All in all, there are quite a few solutions out there, but none cheap and straightforward at the same time
Ok, as compared to the previous this is rather basic. There’s no recording, no adaptive bitrate, reduced scalability, no content protection, and it may require some maintenance. But it does the job. You will be able to run a handful of concurrent streams and there’s no limit to how many can watch.
At the core of the solution there’s a tiny Nginx-RTMP server that takes care of ingesting RTMP streams and transmuxing these as HLS. Runs in the cloud of course, can be sized to meet demand, and it’s as cheap as it gets.
Not much more to say, solution’s been around for years, and still waiting for more implementers to put it to good use. Had the chance to use it over and over in various scenarios, finally took the time to dust the simplest one up and make it available to deploy in a few clicks. Here it is.
How cheap can it get and why is it not free?
Yea, I know. Streaming to YT and FB is free, but they run ads on top of your content. With this, you can have it ad-free or run your own.
The virtual server pricing starts around 0.5¢/h. If running your live events sporadically you can turn that on and off as needed to save costs. And you want to broadcast 24/7 you can have it even cheaper by purchasing a reservation.
Next up, you will be paying for traffic at regular CDN rates. The more people are watching, and for longer they watch, the more traffic they will spend against your account.
Also important, the higher your audio+video bitrate, the higher your bandwidth consumption and your bill. Since this has no ABR, I’d recommend you keep your video resolution at or below 720p and combined a/v bitrate below 2Mbit. That equates to under a Gigabyte of traffic used up for every viewer watching for an hour, or proportional.
Is it stable?
Very, just don’t throw too much at it.

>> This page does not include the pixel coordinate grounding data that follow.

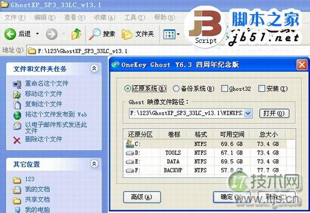This screenshot has height=213, width=310.
Task: Collapse the Other Places panel
Action: (x=94, y=164)
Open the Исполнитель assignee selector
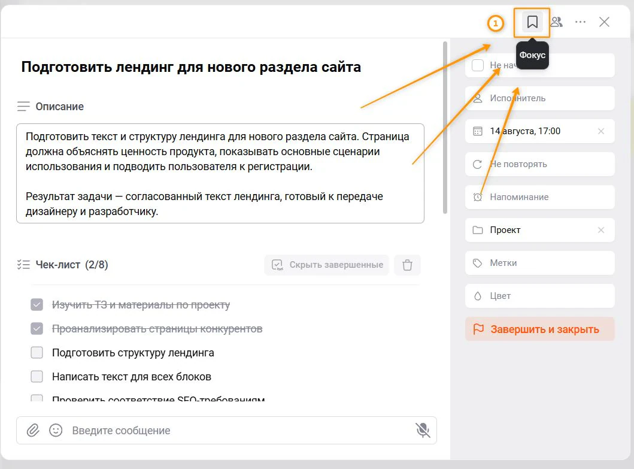The width and height of the screenshot is (634, 469). pos(540,98)
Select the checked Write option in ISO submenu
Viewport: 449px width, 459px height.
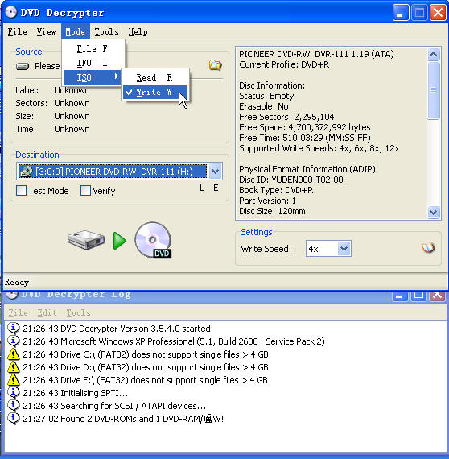tap(155, 93)
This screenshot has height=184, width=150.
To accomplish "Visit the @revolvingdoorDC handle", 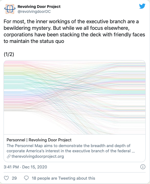I will pos(34,11).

With just half a Gigabyte of RAM, the tiny server gracefully runs a dozen streams. If you need more (at the same time) just make it bigger.
Other than that, OS upgrades I think may come in handy for the sake of security. Or just trash it and make it new every once in a while.
Does it scale?
Viewer wise, yes it does, as it runs on the CDN.
Broadcaster count wise, you’ll have to scale it manually. That is, adjust your server’s instance type based on demand. Bottlenecks are memory and networking, and secondarily CPU. The most one single server can take is probably around 1k, beyond that you will want to consider a multiple origin or SaaS solution.
Is it worth it?
It’s sure worth trying it out if you’re just starting. Should take less than 30min to set it up, even if you don’t know much about the field.
Moving on, you can rather easily make it grow, both in terms of capacity and capabilities. The underlying software is powerful, versatile, and packed with features. And if the AWS is not your flavor, solution can easily be ported to another cloud, or a colocated physical or virtual machine. It’ll even run on a Raspberry Pi, just be sure it has enough bandwidth to stream up and down.